Keep the context at or below 8k tokens — the simplest option, and enough for most chat use.
Raise the wired-memory limit (macOS Sonoma 14 / Sequoia 15+):
```
sudo sysctl iogpu.wired_limit_mb=57344   # 56 GB; leaves ~8 GB for macOS
```
This lets the GPU address up to 56 GB. Always leave 8–16 GB of headroom for macOS — pushing to 100% causes instability. The setting is temporary and resets on reboot (persist it via /etc/sysctl.conf); sudo sysctl iogpu.wired_limit_mb=0 restores the default. Watch Activity Monitor's Memory-Pressure gauge while loading. This is recommended for the GGUF Q4_K_M path (~42.5 GB), which is tighter than the MLX 4-bit path.

The `meta-llama/Llama-3.3-70B-Instruct` repo asks for access

The canonical Meta repo is gated (manual approval). You do not need it for this recipe: the mlx-community 4-bit weights and the bartowski/unsloth GGUF mirrors are ungated re-distributions of the same model and download without an access request. The Llama 3.3 Community License still governs your use of the model.

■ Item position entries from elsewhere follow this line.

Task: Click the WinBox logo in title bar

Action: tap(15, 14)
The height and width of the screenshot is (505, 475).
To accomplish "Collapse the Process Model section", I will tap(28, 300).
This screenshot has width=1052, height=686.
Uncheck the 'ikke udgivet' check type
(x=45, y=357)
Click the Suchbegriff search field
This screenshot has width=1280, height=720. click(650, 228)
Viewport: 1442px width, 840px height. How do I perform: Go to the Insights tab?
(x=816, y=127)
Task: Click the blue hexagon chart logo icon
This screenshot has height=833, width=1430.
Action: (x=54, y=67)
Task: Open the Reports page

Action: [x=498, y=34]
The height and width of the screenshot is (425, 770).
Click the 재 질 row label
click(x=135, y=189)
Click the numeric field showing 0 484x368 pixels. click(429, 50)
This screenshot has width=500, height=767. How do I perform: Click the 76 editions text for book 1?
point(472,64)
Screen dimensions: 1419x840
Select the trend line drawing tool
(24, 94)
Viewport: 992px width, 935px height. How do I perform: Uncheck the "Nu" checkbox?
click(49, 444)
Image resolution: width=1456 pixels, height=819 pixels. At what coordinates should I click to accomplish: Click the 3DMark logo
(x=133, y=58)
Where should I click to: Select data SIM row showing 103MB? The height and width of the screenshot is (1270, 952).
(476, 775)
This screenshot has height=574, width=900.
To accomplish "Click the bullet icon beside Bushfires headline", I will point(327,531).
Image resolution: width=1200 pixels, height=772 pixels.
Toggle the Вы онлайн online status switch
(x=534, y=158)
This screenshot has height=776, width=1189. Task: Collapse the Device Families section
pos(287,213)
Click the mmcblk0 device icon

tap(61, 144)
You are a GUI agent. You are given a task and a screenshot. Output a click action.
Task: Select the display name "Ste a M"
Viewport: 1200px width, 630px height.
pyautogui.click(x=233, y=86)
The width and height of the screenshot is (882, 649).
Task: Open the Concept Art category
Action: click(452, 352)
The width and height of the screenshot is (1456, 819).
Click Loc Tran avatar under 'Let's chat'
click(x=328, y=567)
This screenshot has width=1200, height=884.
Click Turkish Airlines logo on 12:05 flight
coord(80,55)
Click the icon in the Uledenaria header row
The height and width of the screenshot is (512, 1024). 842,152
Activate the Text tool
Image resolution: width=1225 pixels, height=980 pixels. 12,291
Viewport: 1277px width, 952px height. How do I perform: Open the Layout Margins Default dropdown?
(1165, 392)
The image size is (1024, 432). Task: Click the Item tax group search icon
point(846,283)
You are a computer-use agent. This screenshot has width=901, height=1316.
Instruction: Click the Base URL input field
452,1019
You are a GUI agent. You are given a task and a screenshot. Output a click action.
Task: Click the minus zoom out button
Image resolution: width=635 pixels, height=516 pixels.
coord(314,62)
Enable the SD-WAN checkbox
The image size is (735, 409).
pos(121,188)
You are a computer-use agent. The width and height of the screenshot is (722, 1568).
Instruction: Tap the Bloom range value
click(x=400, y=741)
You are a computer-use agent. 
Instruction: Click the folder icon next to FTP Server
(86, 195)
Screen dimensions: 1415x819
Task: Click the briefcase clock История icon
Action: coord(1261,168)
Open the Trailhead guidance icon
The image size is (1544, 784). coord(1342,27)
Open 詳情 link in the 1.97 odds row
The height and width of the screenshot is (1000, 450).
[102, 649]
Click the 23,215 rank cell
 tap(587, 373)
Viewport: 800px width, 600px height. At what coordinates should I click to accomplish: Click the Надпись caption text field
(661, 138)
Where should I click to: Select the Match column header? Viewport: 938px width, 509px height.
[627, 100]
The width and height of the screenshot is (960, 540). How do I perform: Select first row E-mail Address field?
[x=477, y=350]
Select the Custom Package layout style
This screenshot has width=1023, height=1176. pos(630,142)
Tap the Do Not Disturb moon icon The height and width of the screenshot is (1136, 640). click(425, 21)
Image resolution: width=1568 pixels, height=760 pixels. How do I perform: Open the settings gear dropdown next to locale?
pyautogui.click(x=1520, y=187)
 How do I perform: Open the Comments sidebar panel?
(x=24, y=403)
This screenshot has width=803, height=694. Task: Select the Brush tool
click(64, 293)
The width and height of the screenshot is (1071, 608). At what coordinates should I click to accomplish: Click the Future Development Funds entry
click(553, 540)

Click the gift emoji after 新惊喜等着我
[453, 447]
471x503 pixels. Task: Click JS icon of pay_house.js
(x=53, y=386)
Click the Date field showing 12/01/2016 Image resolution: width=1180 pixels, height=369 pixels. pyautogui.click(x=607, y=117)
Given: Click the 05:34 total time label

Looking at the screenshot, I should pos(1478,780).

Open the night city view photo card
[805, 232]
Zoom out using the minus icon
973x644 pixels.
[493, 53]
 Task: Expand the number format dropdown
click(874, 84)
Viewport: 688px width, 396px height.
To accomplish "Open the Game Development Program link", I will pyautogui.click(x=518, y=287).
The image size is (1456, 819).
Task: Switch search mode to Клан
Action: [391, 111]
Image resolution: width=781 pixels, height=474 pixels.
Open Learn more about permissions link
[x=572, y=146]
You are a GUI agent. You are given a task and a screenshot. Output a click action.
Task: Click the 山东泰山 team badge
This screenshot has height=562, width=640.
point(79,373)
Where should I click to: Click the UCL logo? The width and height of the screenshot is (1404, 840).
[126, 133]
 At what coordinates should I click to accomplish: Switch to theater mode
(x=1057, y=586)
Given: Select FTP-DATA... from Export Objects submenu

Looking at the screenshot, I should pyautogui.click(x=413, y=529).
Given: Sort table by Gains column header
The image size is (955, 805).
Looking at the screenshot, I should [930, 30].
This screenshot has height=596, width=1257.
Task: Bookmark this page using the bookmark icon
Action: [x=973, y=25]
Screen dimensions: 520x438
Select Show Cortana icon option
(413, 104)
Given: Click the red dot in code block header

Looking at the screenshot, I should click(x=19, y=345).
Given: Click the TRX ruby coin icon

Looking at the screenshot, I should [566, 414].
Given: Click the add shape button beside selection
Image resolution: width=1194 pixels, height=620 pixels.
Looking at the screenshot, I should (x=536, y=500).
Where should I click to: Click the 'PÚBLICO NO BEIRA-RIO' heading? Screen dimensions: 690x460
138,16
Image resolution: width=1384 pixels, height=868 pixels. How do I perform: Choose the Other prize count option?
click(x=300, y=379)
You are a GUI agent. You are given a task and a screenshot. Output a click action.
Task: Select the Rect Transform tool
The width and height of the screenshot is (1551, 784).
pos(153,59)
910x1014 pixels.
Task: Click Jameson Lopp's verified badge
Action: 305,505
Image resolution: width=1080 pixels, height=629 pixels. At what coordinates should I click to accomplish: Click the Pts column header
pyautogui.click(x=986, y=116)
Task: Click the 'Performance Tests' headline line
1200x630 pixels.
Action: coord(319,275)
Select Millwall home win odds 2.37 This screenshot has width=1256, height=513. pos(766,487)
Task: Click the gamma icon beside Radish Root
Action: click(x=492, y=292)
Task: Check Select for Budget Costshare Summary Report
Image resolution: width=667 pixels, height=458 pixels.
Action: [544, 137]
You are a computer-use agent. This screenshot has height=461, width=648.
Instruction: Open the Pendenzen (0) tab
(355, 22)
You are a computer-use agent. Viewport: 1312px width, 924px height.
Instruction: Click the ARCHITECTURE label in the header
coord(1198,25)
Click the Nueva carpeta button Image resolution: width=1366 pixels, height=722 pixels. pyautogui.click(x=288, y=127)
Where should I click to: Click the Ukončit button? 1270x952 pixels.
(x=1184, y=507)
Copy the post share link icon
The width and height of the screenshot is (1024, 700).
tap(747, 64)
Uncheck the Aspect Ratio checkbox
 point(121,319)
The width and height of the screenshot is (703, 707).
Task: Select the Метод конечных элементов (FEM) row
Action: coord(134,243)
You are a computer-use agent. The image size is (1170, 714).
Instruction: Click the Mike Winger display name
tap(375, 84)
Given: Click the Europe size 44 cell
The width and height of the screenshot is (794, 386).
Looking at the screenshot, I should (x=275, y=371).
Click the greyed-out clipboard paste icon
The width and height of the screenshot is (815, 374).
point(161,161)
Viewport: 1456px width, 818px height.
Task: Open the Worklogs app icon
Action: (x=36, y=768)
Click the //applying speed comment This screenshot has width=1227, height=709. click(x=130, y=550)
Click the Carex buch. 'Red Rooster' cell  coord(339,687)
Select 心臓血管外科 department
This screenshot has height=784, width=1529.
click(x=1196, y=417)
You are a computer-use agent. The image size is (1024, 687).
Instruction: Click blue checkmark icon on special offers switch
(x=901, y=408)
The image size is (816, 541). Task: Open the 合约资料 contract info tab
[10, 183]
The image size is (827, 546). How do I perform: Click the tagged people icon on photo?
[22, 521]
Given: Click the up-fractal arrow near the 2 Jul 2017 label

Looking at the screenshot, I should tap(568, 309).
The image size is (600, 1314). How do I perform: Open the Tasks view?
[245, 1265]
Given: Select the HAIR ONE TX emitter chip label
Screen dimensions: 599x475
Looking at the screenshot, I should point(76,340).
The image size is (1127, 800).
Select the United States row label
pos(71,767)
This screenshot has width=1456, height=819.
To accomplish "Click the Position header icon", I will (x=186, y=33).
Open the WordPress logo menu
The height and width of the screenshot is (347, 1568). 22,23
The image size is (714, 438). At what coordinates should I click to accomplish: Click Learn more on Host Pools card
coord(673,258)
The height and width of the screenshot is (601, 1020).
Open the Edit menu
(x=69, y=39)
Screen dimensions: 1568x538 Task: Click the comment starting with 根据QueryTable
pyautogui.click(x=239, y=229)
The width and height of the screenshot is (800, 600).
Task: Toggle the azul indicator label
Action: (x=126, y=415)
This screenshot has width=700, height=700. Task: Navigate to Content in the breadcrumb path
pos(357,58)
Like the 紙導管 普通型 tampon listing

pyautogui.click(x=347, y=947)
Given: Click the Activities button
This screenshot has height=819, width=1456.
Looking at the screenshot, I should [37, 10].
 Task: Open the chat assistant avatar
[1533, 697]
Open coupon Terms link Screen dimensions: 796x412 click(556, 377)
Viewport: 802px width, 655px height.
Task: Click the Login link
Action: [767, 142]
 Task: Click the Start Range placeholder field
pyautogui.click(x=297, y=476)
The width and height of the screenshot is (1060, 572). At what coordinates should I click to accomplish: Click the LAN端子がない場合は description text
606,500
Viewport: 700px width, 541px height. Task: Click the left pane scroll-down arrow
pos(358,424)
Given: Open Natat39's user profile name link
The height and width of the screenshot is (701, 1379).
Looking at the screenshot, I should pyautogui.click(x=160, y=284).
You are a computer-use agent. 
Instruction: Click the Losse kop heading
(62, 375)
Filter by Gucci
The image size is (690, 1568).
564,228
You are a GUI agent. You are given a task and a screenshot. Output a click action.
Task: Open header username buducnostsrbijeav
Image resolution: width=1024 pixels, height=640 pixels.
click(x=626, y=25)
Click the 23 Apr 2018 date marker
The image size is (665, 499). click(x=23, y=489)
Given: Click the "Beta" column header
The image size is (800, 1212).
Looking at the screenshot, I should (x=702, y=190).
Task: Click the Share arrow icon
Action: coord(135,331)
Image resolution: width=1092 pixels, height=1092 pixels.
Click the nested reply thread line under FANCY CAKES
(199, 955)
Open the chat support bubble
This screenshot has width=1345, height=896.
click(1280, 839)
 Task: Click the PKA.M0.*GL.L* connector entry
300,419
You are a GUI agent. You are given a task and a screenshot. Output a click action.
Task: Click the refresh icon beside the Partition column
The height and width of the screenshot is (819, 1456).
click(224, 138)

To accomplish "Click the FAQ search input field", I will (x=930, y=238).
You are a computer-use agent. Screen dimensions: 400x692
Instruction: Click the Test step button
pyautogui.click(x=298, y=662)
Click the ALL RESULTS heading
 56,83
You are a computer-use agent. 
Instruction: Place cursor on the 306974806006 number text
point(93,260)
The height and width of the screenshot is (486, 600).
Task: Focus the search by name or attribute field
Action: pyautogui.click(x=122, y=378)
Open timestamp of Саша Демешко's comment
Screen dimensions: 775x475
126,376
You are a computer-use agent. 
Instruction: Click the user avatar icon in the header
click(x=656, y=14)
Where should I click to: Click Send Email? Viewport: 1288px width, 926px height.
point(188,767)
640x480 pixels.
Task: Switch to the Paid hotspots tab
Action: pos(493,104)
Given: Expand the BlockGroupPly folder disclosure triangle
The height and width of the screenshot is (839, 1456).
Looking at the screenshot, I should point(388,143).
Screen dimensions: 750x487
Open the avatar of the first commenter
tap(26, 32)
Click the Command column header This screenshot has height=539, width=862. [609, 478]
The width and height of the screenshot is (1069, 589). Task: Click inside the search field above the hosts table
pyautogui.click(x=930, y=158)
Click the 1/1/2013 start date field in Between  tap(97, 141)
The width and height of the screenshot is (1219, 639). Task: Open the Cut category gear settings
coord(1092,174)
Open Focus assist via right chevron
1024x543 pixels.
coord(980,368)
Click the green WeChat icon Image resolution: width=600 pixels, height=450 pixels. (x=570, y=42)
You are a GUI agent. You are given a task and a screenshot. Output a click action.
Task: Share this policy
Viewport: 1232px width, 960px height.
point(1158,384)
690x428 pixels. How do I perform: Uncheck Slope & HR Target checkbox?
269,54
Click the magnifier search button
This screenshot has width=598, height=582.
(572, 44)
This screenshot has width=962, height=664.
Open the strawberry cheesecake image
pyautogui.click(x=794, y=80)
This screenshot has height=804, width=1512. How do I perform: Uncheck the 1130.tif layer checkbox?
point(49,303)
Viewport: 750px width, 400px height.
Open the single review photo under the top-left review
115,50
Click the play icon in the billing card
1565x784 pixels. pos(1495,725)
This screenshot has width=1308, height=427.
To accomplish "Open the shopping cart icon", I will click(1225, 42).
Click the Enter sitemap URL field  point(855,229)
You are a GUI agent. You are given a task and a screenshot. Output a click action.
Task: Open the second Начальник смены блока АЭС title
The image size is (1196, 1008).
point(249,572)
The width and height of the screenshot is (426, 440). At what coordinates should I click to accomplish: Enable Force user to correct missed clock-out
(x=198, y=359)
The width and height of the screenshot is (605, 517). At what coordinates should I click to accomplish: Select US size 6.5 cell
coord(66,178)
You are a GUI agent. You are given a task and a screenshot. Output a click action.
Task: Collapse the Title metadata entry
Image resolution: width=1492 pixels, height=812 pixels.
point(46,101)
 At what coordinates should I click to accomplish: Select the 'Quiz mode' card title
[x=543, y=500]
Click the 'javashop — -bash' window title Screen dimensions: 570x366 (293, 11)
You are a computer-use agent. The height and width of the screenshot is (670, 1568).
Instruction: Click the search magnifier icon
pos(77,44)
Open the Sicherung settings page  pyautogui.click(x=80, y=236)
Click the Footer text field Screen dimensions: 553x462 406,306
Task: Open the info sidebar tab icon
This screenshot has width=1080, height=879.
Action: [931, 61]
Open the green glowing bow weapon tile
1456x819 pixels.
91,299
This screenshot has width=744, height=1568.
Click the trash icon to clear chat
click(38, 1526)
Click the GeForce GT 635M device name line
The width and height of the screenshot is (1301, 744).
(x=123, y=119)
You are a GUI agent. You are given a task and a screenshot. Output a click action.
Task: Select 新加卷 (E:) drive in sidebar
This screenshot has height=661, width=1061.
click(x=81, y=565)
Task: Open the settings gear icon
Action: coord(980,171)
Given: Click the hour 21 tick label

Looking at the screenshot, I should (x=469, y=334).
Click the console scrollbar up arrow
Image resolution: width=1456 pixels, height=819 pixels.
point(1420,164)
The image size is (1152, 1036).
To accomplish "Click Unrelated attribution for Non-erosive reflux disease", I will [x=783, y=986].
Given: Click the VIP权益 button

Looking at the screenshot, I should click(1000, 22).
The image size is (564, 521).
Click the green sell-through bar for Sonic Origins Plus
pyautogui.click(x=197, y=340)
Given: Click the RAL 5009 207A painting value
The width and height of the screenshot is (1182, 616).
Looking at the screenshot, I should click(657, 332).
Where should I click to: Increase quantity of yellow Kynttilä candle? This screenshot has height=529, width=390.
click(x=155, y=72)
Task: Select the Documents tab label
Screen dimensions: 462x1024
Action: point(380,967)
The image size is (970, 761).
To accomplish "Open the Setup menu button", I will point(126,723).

Tried to install FlashAttention / bitsandbytes / a `cu12x` wheel and it failed

None of those apply on Apple Silicon. There is no CUDA, no FlashAttention, and no GPU bitsandbytes kernel on macOS — MLX uses its own Metal attention and its own 4-bit quantization, and llama.cpp uses Metal + GGUF K-quants. If a generic Llama tutorial tells you to pip install flash-attn or pass --load-in-4bit, skip those steps entirely; the commands above are the complete Apple path.

No other widely-reported issues. Report problems via the submission form.